V4-Pro activates 49 billion parameters per token, while Flash activates 13 billion. Both were pre-trained on more than 32 trillion tokens. Architectural changes include a hybrid attention layer that combines Compressed Sparse Attention with Heavily Compressed Attention, Manifold-Constrained Hyper-Connections (mHC), and the Muon optimizer. According to DeepSeek's technical report, at a 1-million-token context length V4-Pro uses only 27 percent of the per-token inference FLOPs and 10 percent of the KV cache required by V3.2. V4-Flash reduces those figures further, to 10 percent and 7 percent respectively.
DeepSeek first drew global attention in January 2025 with its low-cost R1 reasoning model, which briefly rattled U.S. equity markets and contributed to a sharp drop in NVIDIA stock. The V4 release was originally rumored for February 2026 but was pushed back multiple times, partly because sections of the model stack were rewritten for compatibility with Huawei's Ascend chips, according to reporting by Reuters and The Information. With 1.6 trillion total parameters, V4-Pro is now the largest open-weight model publicly available, surpassing Kimi K2.6 at 1.1 trillion and GLM-5.1 at 754 billion.

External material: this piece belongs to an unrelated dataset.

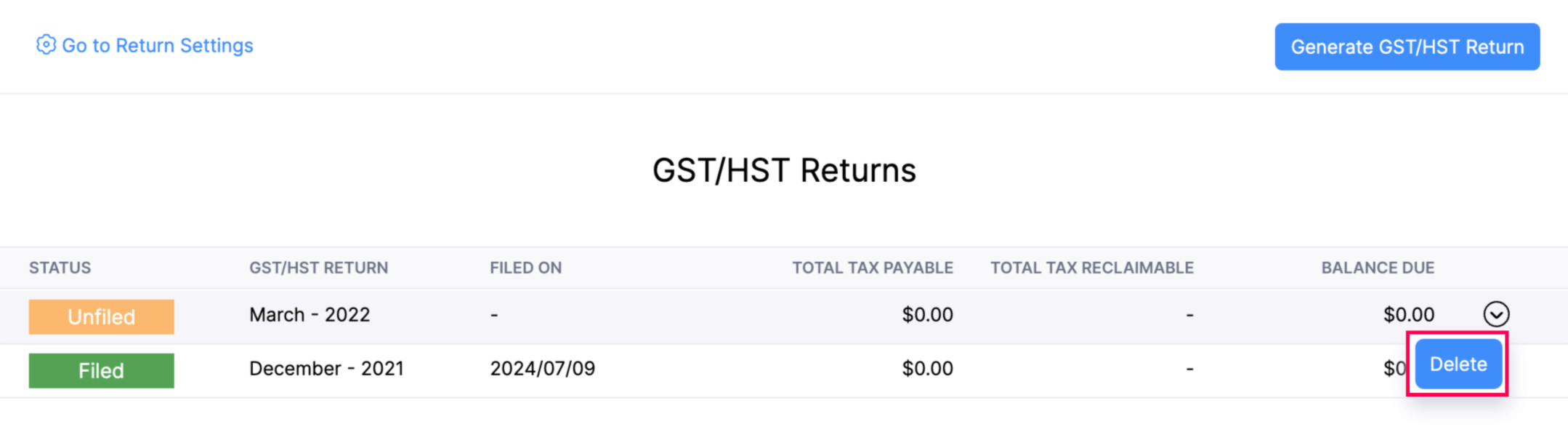Sort by the FILED ON column header
1568x427 pixels.
[526, 268]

On benchmarks published alongside the release, V4-Pro tops LiveCodeBench at 93.5 and posts a Codeforces rating of 3,206, ahead of GPT-5.4's 3,168. DeepSeek acknowledges, however, that closed-source frontier models including Gemini 3.1 Pro and Claude Opus 4.6 retain the lead on general knowledge, long-context retrieval, and several agentic-coding benchmarks. V4-Pro is priced at $1.74 per million input tokens and $3.48 per million output tokens — roughly a seventh of Claude Opus 4.7's output rate. The existing "deepseek-chat" and "deepseek-reasoner" endpoints, currently routed to V4-Flash, will be retired after July 24, 2026.